An Indiana University biologist will direct an international research effort to understand how plants, mammals and insects play an active role in directing their own development and evolution under a $1.97 million grant from the John Templeton Foundation.
The leader of the project, which spans five universities in three countries, is Armin Moczek, a professor in the IU Bloomington College of Arts and Sciences' Department of Biology and an internationally recognized expert on evolutionary development.
"Our current understanding of evolutionary development primarily regards organisms as passive objects: the by-products of mutations that introduce new variation and natural selection that sorts among that variation," Moczek said. "This grant will to move us toward a much broader view by supporting research on whether specific biological mechanisms enable organisms to play an active role in when and how they produce variations and evolve adaptations."

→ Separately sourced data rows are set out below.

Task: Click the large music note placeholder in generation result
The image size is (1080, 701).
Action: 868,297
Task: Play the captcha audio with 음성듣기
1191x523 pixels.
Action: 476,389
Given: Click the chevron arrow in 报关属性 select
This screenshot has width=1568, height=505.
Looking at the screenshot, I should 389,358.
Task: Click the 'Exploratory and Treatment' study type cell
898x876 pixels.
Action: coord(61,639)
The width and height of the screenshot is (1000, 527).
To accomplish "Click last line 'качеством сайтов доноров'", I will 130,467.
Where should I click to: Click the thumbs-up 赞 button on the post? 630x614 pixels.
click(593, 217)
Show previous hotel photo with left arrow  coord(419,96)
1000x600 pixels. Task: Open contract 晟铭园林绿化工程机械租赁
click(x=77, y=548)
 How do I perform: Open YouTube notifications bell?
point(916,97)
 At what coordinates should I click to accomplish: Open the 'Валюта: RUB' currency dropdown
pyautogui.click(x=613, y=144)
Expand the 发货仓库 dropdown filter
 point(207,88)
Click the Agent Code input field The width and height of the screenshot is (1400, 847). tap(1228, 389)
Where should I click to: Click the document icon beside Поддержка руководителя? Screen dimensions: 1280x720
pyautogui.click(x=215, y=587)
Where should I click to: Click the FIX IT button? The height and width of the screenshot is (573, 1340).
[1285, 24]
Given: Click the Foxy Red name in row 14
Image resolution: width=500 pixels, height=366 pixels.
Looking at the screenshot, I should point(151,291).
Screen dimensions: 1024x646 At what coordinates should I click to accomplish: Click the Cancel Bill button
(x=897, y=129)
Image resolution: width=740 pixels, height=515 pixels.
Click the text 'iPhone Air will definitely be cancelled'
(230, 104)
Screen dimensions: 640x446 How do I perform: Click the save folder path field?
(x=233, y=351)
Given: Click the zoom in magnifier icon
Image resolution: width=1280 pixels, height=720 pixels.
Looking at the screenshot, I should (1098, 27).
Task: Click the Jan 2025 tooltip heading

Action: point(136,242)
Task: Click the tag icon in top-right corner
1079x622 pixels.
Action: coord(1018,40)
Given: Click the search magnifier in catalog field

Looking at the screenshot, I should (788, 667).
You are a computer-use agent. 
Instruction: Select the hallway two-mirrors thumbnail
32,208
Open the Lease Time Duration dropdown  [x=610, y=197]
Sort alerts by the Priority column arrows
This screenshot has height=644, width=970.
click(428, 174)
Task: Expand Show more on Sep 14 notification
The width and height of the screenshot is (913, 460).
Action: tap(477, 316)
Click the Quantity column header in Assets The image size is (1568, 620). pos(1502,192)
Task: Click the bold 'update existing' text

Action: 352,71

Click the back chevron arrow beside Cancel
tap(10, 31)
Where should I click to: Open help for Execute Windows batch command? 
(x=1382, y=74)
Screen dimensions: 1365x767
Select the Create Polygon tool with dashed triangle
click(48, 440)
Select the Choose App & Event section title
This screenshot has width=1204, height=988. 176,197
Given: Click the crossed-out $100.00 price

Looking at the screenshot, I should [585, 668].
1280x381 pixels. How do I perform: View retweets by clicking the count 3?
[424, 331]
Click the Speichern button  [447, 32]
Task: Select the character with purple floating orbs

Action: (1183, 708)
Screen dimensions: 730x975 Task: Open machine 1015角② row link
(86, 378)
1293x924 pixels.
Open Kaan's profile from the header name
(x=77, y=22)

In other words, Moczek said the project will explore the ways in which organisms function as active agents in their own development and evolution. "In doing so, we will explore what a 'scientific theory of agency' might look like, and how it may help us better understand why development and evolution unfold the way they do,"he added.
To illustrate how organisms can play a role in their own development and evolution, Moczek gives a couple of examples:
The first example is ants, which show agency at the level of the social group, or colony. Individual ants do not understand the needs of their colony, he said, yet the colony as a whole can adjust in response to changes in the environment—such as the unexpected appearance of new food sources, the partial destruction of foraging paths after a storm or changes in vegetation over time. These adjustments, which better enable them to adapt to new conditions or resist stress, emerge through thousands of small interactions among individual ants.
The other is tooth and jaw development in mice. In this case, agency emerges at the cellular level, Moczek said. "Individual cells don't control the precise shape and size of the tooth they help build, but rather each tooth's size, shape and function emerges through these cells' interaction across multiple tissues." As a result, jaws and teeth form to fit together—as do the teeth on upper and lower jaws.
"In both instances," Moczek added, "form and function emerge through interactions between component parts in response to both internal and external conditions. This responsiveness is key because it allows organisms—as well as their building blocks, such as cells and tissues and organs—to form structures that are not only adaptive, functional and resistant to stress, but also flexible in response to new demands."